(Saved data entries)
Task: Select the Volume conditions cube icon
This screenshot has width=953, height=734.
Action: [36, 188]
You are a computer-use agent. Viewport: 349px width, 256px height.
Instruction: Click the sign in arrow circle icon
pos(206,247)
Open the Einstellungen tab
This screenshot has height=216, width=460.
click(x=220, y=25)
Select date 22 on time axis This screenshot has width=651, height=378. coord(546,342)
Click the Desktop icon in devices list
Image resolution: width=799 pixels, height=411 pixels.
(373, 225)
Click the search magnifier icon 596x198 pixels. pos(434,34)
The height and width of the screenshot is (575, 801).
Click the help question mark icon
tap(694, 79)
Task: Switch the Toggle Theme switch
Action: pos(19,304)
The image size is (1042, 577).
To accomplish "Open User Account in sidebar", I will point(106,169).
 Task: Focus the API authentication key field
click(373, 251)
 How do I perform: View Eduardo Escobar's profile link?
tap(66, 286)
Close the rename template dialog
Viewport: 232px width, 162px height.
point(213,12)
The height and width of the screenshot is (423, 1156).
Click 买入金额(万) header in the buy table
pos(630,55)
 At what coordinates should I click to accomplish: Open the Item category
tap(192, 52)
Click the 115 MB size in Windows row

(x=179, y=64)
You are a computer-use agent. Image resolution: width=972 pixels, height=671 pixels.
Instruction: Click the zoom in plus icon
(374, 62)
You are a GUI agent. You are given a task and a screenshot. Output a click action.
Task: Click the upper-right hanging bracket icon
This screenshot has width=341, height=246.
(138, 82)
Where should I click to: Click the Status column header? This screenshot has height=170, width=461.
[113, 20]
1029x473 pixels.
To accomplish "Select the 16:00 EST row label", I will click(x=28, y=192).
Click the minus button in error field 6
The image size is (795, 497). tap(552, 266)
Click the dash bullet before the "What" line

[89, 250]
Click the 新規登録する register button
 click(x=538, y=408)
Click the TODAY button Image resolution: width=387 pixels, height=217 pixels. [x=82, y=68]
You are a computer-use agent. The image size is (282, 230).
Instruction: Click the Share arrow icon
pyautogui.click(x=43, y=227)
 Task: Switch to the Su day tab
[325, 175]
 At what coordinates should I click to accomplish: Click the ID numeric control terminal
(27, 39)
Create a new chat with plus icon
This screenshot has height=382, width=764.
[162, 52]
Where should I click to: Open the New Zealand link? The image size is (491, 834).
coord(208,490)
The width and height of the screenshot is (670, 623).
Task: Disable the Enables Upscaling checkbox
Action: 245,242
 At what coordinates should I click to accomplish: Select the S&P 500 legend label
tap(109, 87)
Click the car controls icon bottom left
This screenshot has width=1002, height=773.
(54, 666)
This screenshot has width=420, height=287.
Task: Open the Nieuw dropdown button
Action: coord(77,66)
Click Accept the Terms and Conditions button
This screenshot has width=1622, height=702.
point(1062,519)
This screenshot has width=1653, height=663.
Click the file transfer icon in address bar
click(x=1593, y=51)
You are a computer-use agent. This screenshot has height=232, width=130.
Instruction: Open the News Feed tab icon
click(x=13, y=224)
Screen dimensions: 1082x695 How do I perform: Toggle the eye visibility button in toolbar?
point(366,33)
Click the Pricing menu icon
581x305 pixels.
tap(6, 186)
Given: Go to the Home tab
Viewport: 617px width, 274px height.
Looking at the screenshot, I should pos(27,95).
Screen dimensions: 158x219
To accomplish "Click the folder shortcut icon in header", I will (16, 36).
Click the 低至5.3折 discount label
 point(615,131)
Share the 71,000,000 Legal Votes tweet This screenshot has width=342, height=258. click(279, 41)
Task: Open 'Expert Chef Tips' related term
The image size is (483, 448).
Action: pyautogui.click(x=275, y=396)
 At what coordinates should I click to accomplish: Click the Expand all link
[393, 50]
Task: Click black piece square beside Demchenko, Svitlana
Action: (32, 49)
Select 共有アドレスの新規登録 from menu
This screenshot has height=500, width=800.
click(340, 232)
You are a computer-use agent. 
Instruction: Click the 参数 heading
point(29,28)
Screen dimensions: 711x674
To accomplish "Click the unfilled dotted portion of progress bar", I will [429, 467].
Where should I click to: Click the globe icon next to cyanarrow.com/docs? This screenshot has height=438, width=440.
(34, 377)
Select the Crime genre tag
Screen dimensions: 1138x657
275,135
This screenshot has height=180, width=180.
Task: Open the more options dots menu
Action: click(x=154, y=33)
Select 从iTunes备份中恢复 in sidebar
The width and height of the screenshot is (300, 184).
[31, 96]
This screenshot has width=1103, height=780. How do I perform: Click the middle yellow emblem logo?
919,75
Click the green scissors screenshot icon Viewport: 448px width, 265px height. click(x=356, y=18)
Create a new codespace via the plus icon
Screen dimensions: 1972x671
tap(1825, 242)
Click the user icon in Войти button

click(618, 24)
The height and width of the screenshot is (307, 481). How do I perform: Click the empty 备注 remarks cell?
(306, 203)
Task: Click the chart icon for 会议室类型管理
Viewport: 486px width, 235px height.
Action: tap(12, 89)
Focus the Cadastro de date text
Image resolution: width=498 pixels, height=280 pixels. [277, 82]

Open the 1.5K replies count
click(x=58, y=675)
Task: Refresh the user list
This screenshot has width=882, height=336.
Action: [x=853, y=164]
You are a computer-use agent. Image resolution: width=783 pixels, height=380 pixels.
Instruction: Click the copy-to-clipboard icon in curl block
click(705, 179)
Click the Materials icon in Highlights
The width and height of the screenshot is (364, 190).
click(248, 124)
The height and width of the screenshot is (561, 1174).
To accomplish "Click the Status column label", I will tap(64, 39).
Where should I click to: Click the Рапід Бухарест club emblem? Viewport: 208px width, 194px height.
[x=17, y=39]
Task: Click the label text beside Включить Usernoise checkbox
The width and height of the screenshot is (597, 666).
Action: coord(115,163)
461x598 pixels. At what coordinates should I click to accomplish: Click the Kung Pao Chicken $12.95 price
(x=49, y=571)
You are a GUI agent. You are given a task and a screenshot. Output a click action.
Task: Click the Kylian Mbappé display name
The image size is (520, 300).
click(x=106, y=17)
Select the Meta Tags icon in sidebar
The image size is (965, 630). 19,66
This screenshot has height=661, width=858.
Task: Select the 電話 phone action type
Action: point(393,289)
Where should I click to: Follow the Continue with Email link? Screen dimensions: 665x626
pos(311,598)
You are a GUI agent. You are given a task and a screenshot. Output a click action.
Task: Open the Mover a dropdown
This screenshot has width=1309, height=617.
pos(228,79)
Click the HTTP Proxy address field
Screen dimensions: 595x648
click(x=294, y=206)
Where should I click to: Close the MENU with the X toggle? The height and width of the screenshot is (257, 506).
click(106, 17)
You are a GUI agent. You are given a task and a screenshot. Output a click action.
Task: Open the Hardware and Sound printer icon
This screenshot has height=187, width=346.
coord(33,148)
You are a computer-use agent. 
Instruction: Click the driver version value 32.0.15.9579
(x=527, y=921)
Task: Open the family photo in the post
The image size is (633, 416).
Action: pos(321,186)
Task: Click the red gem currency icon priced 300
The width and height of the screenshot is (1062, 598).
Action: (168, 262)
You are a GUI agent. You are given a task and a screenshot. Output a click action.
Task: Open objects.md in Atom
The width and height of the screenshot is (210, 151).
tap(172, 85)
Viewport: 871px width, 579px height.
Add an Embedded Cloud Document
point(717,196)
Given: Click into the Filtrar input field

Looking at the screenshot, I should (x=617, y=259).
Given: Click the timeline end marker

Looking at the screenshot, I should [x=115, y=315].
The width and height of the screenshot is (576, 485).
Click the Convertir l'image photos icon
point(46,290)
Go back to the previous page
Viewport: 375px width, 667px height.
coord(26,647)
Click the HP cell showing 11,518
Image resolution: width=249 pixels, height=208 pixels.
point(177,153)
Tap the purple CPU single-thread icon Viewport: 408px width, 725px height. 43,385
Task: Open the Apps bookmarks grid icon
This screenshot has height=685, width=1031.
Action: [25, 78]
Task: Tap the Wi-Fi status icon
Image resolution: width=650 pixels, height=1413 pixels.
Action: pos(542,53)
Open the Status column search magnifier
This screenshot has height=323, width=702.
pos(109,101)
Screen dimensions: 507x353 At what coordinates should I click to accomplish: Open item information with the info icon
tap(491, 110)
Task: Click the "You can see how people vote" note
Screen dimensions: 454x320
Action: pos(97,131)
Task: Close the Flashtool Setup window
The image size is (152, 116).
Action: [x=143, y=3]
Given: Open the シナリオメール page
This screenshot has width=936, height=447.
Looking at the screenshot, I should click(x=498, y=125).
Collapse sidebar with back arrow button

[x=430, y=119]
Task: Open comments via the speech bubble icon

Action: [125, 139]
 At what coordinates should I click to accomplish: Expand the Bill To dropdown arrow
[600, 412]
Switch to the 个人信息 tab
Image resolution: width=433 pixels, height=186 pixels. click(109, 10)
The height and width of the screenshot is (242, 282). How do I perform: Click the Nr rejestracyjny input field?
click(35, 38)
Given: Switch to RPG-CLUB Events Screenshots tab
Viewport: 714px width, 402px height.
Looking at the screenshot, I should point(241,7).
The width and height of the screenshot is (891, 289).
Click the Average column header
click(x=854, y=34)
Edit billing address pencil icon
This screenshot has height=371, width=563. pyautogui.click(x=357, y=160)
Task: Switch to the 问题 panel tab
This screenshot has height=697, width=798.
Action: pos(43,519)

Work item: Transcribe each line of the data above, unaltered, from the one where "Share the 71,000,000" appears to the one where "Screen dimensions: 711x674" appears, inclusive of both.

Output for this exercise:
Share the 71,000,000 Legal Votes tweet This screenshot has width=342, height=258. click(279, 41)
Task: Open 'Expert Chef Tips' related term
The image size is (483, 448).
Action: pyautogui.click(x=275, y=396)
 At what coordinates should I click to accomplish: Click the Expand all link
[393, 50]
Task: Click black piece square beside Demchenko, Svitlana
Action: (32, 49)
Select 共有アドレスの新規登録 from menu
This screenshot has height=500, width=800.
click(340, 232)
You are a computer-use agent. 
Instruction: Click the 参数 heading
point(29,28)
Screen dimensions: 711x674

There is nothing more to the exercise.